BAX-depleted retinal ganglion cells survive and become quiescent following optic nerve damage

Removal of the Bax gene from mice completely protects the somas of retinal ganglion cells (RGCs) from apoptosis following optic nerve injury. This makes BAX a promising therapeutic target to prevent neurodegeneration. In this study, Bax+/− mice were used to test the hypothesis that lowering the quantity of BAX in RGCs would delay apoptosis following optic nerve injury. RGCs were damaged by performing optic nerve crush (ONC) and then immunostaining for phospho-cJUN, and quantitative PCR were used to monitor the status of the BAX activation mechanism in the months following injury. The apoptotic susceptibility of injured cells was directly tested by virally introducing GFP-BAX into Bax−/− RGCs after injury.
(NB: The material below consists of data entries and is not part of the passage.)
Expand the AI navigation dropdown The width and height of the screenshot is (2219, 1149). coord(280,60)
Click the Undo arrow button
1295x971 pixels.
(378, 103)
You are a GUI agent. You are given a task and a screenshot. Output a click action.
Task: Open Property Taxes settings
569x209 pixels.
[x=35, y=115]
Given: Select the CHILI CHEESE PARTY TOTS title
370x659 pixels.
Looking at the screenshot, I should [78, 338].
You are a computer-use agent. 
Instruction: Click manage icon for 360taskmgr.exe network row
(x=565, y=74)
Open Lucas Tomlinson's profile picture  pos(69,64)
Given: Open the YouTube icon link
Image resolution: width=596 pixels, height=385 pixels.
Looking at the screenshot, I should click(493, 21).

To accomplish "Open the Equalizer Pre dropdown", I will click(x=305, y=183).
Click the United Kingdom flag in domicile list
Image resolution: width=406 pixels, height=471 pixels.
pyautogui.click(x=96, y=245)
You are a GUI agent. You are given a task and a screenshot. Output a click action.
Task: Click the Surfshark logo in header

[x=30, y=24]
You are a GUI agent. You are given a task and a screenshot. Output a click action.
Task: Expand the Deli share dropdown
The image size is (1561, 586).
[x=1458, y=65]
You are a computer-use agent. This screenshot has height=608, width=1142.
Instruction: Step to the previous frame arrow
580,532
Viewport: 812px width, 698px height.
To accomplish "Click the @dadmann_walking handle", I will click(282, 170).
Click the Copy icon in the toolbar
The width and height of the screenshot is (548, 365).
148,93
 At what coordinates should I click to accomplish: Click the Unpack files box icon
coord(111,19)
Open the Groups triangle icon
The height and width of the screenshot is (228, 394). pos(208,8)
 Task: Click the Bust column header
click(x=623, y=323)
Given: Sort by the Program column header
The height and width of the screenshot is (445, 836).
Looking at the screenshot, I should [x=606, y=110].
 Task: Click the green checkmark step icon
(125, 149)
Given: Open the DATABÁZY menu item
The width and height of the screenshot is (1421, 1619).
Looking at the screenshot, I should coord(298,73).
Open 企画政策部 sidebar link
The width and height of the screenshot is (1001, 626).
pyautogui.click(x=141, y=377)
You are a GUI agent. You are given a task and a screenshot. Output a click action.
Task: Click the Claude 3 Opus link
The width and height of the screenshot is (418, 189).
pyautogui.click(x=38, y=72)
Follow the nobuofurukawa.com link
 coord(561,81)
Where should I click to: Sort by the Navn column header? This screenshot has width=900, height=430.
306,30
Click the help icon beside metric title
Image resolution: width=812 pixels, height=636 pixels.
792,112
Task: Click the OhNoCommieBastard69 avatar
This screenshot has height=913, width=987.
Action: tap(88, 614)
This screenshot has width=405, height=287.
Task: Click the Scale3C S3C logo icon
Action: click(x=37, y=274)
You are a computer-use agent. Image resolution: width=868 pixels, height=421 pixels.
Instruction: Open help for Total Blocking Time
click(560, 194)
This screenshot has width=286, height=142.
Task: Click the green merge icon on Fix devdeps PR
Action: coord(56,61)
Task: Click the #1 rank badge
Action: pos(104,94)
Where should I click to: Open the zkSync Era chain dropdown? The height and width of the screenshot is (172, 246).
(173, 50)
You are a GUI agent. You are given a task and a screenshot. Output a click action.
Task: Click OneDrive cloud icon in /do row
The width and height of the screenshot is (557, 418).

The competency of quiescent RGCs to reactivate their BAX activation mechanism was tested by intravitreal injection of the JNK pathway agonist, anisomycin. Twenty-four weeks after ONC, Bax+/− mice had significantly less cell loss in their RGC layer than Bax+/+ mice 3 weeks after ONC. Bax+/− and Bax+/+ RGCs exhibited similar patterns of nuclear phospho-cJUN accumulation immediately after ONC, which persisted in Bax+/− RGCs for up to 7 weeks before abating. The transcriptional activation of BAX-activating genes was similar in Bax+/− and Bax+/+ RGCs following ONC. Intriguingly, cells deactivated their BAX activation mechanism between 7 and 12 weeks after crush. Introduction of GFP-BAX into Bax−/− cells at 4 weeks after ONC showed that these cells had a nearly normal capacity to activate this protein, but this capacity was lost 8 weeks after crush. Collectively, these data suggest that 8–12 weeks after crush, damaged cells no longer displayed increased susceptibility to BAX activation relative to their naïve counterparts. In this same timeframe, retinal glial activation and the signaling of the pro-apoptotic JNK pathway also abated. Quiescent RGCs did not show a timely reactivation of their JNK pathway following intravitreal injection with anisomycin. These findings demonstrate that lowering the quantity of BAX in RGCs is neuroprotective after acute injury. Damaged RGCs enter a quiescent state months after injury and are no longer responsive to an apoptotic stimulus. Quiescent RGCs will require rejuvenation to reacquire functionality.